● **What to do**
Rewrite these items with "Marie-Therese" changed to "Marie-Thérèse" wherever it occurs, keeping everything else the same. Leave the pictures out of your answer.

---------- Records to use

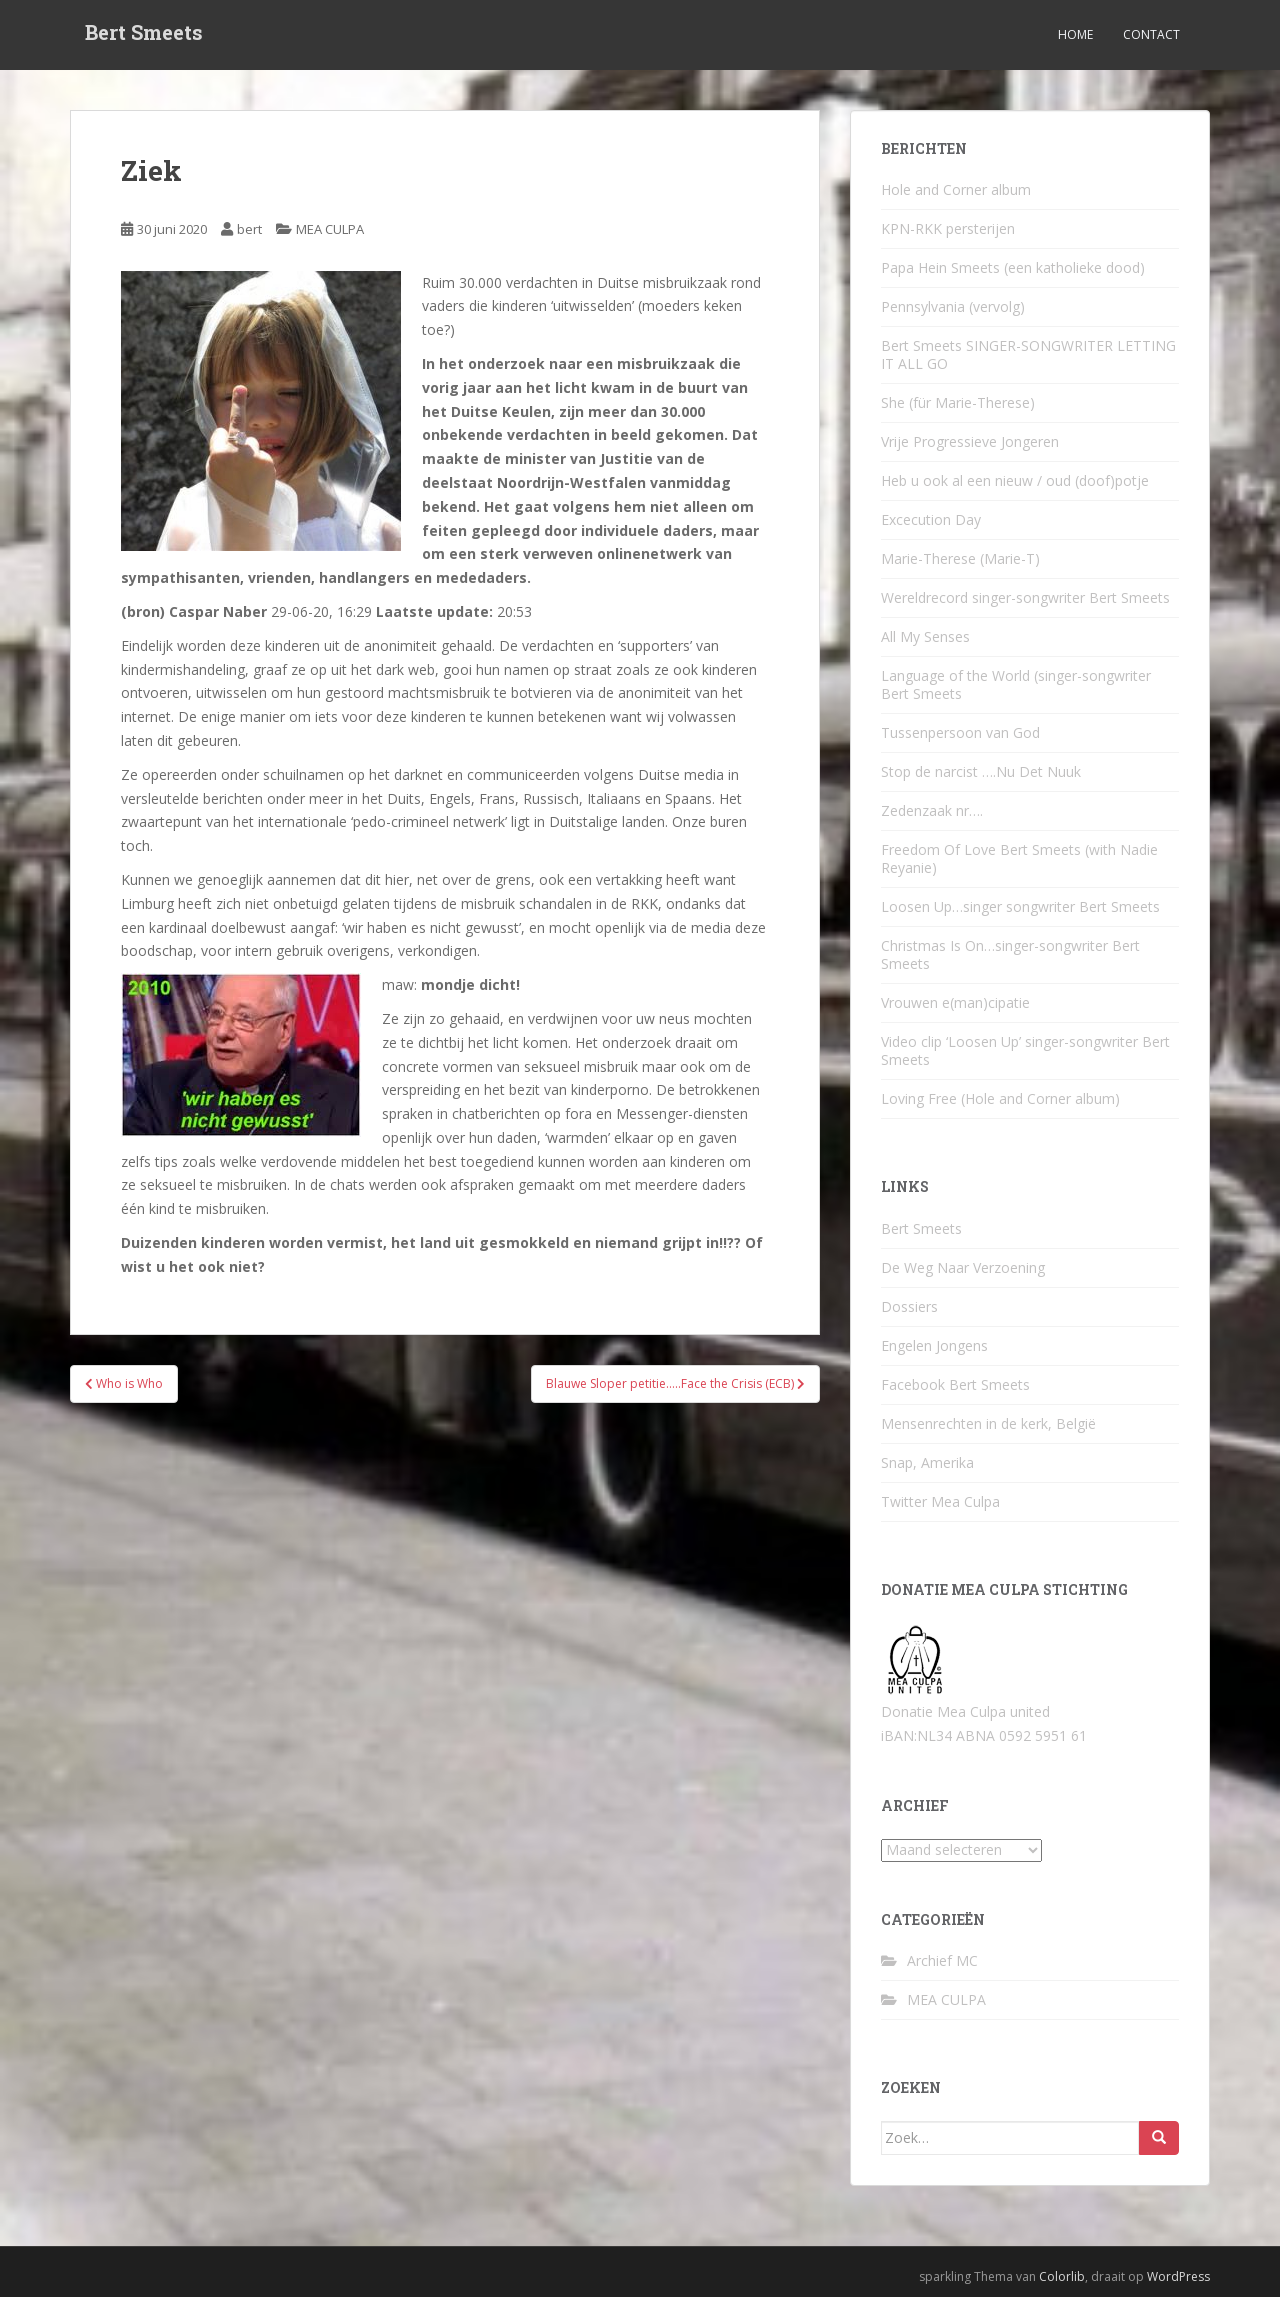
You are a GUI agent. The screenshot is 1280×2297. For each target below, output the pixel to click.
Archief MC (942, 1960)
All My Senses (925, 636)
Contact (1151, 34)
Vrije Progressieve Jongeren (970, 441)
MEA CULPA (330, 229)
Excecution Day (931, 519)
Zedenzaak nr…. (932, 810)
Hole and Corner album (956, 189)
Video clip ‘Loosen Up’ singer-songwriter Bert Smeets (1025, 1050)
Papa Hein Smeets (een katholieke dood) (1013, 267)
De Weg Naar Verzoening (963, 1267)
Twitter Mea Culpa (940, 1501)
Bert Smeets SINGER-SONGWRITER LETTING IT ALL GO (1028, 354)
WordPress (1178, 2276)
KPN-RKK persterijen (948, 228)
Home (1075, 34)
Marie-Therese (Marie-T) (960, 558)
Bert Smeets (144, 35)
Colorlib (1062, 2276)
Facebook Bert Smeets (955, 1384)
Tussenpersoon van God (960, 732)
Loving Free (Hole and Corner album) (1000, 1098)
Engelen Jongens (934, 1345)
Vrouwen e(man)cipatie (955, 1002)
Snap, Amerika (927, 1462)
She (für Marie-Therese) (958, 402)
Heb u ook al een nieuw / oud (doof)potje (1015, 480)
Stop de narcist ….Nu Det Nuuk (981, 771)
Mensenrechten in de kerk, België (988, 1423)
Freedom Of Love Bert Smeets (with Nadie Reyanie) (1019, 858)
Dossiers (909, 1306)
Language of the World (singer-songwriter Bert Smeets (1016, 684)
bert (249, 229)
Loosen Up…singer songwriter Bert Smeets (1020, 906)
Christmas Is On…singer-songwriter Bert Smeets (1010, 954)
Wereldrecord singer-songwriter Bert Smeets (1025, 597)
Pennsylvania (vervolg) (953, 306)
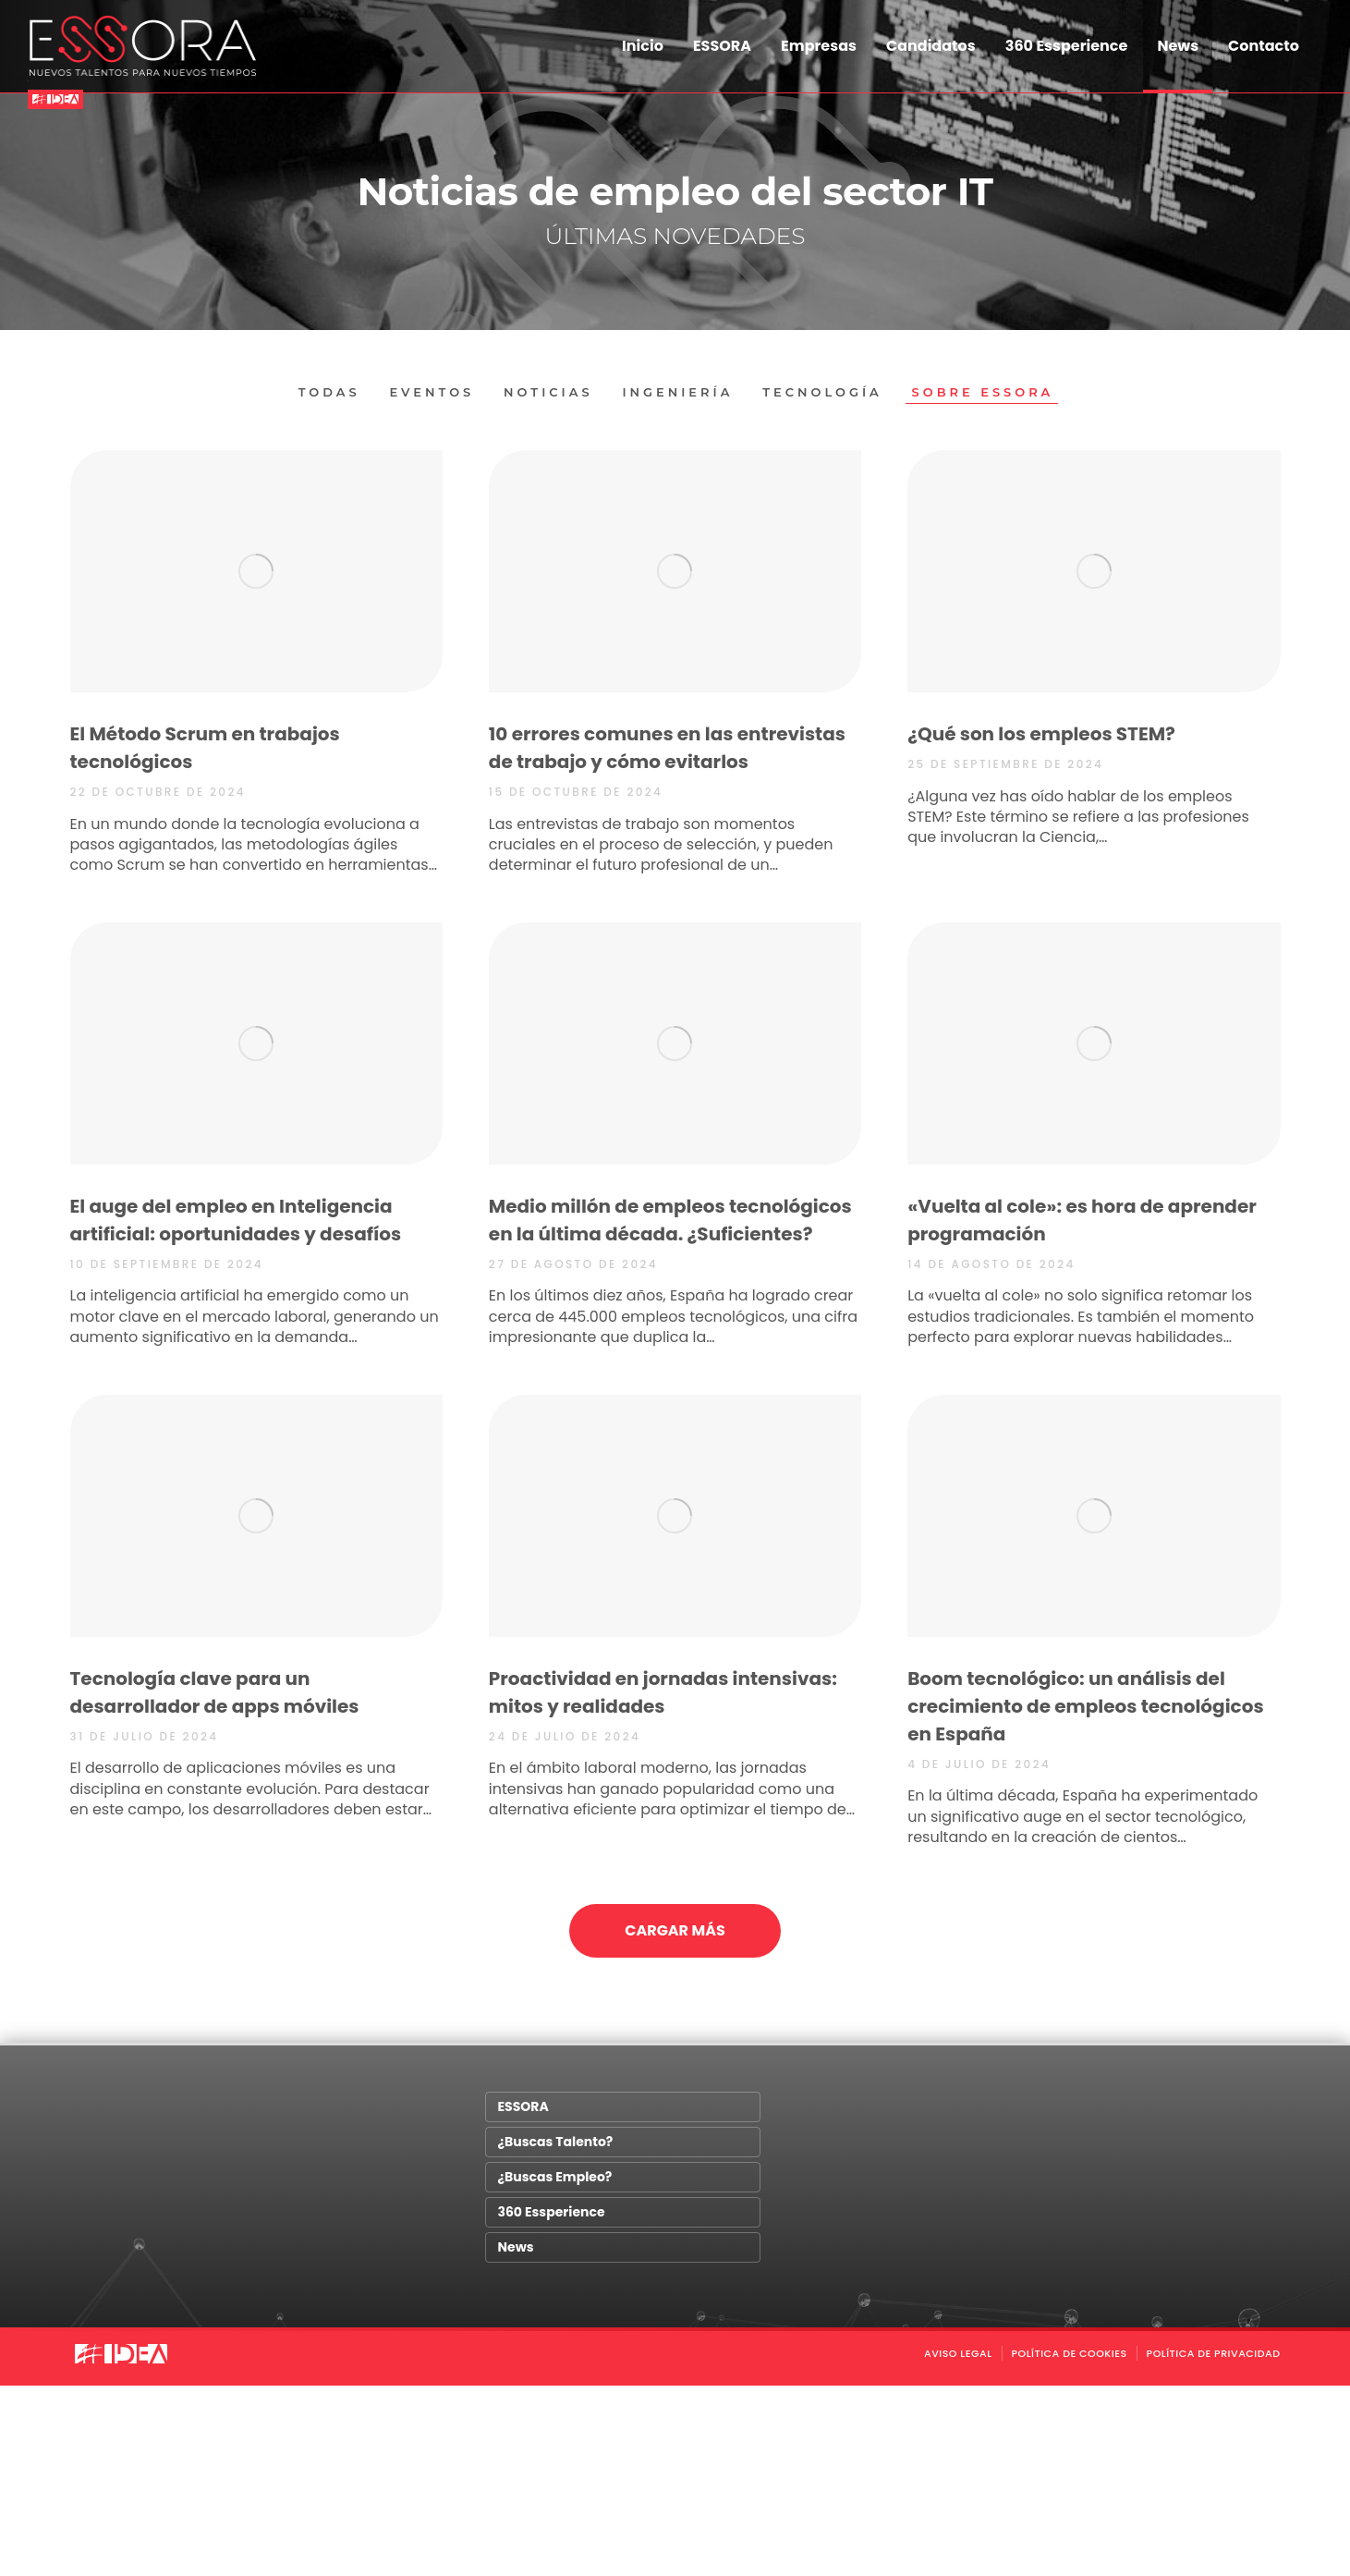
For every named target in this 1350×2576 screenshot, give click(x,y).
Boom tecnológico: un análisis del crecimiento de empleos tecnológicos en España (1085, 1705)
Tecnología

--------------------

● **Answer for this exercise**
You are a GUI agent. The screenshot is 1280×2297. For each target below, output the pixel to click.
Archief MC (942, 1960)
All My Senses (925, 636)
Contact (1151, 34)
Vrije Progressieve Jongeren (970, 441)
MEA CULPA (330, 229)
Excecution Day (931, 519)
Zedenzaak nr…. (932, 810)
Hole and Corner album (956, 189)
Video clip ‘Loosen Up’ singer-songwriter Bert Smeets (1025, 1050)
Papa Hein Smeets (een katholieke dood) (1013, 267)
De Weg Naar Verzoening (963, 1267)
Twitter Mea Culpa (940, 1501)
Bert Smeets SINGER-SONGWRITER LETTING IT ALL GO (1028, 354)
WordPress (1178, 2276)
KPN-RKK persterijen (948, 228)
Home (1075, 34)
Marie-Thérèse (Marie-T) (960, 558)
Bert Smeets (144, 35)
Colorlib (1062, 2276)
Facebook Bert Smeets (955, 1384)
Tussenpersoon van God (960, 732)
Loving Free (Hole and Corner album) (1000, 1098)
Engelen Jongens (934, 1345)
Vrouwen e(man)cipatie (955, 1002)
Snap, Amerika (927, 1462)
She (für Marie-Thérèse) (958, 402)
Heb u ook al een nieuw / oud (doof)potje (1015, 480)
Stop de narcist ….Nu Det Nuuk (981, 771)
Mensenrechten in de kerk, België (988, 1423)
Freedom Of Love Bert Smeets (with Nadie Reyanie) (1019, 858)
Dossiers (909, 1306)
Language of the World (singer-songwriter Bert Smeets (1016, 684)
bert (249, 229)
Loosen Up…singer songwriter Bert Smeets (1020, 906)
Christmas Is On…singer-songwriter Bert Smeets (1010, 954)
Wereldrecord singer-songwriter Bert Smeets (1025, 597)
Pennsylvania (vervolg) (953, 306)
For every named target in this 1350×2576 screenshot, give click(x,y).
Boom tecnológico: un análisis del crecimiento de empleos tecnológicos en España (1085, 1705)
Tecnología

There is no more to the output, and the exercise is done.